MATERIAL SUPPLIED:
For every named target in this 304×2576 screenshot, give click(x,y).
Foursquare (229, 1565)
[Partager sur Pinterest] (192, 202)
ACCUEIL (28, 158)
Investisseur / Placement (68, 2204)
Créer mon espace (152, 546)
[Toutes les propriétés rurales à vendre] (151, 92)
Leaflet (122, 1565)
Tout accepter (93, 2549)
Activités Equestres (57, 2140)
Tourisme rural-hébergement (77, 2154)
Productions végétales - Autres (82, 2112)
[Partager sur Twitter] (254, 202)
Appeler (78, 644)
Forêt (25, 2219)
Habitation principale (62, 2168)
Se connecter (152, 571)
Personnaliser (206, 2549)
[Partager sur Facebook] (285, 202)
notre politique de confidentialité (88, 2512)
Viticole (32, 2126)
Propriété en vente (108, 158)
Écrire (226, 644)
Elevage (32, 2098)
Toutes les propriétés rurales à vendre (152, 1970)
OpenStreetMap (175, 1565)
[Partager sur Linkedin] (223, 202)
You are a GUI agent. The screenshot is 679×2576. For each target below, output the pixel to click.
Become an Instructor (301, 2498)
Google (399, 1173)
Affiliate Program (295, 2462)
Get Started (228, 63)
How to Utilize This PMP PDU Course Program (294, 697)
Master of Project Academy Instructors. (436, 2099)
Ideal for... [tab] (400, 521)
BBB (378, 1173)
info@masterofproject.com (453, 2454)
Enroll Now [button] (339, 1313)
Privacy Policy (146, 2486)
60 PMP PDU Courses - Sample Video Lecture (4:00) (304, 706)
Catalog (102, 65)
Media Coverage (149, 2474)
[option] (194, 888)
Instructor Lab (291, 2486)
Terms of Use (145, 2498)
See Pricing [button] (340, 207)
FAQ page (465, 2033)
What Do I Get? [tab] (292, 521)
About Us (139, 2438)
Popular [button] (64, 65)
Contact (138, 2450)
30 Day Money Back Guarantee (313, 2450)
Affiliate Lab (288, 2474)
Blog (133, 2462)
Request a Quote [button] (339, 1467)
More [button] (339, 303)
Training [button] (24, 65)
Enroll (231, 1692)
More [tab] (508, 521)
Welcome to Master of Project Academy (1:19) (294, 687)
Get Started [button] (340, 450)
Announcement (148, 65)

TASK BRIEF:
Looking at the entries above, can you reproduce exactly the lines from the one that holds "Contact (138, 2450)" through the one that holds "Get Started [button] (340, 450)", and only those?

RESPONSE BELOW:
Contact (138, 2450)
30 Day Money Back Guarantee (313, 2450)
Affiliate Lab (288, 2474)
Blog (133, 2462)
Request a Quote [button] (339, 1467)
More [button] (339, 303)
Training [button] (24, 65)
Enroll (231, 1692)
More [tab] (508, 521)
Welcome to Master of Project Academy (1:19) (294, 687)
Get Started [button] (340, 450)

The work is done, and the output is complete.